To view the non-AKS cluster in Container insights, read access is required on the Log Analytics workspace that supports this insight and on the Container insights solution resource ContainerInsights (workspace).

Metrics aren't being collected

  1. Verify that the Monitoring Metrics Publisher role assignment exists by using the following CLI command:

    az role assignment list --assignee "SP/UserassignedMSI for Azure Monitor Agent" --scope "/subscriptions/<subid>/resourcegroups/<RG>/providers/Microsoft.ContainerService/managedClusters/<clustername>" --role "Monitoring Metrics Publisher"
    

    For clusters with MSI, the user-assigned client ID for Azure Monitor Agent changes every time monitoring is enabled and disabled, so the role assignment should exist on the current MSI client ID.

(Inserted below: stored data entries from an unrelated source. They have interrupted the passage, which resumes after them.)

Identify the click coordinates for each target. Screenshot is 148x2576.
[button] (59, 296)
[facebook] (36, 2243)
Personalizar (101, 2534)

  2. For clusters with Microsoft Entra pod identity enabled and using MSI:

    • Verify that the required label kubernetes.azure.com/managedby: aks is present on the Azure Monitor Agent pods by using the following command:

      kubectl get pods --show-labels -n kube-system | grep ama-logs

    • Verify that exceptions are enabled when pod identity is enabled by using one of the supported methods at https://github.com/Azure/aad-pod-identity#1-deploy-aad-pod-identity.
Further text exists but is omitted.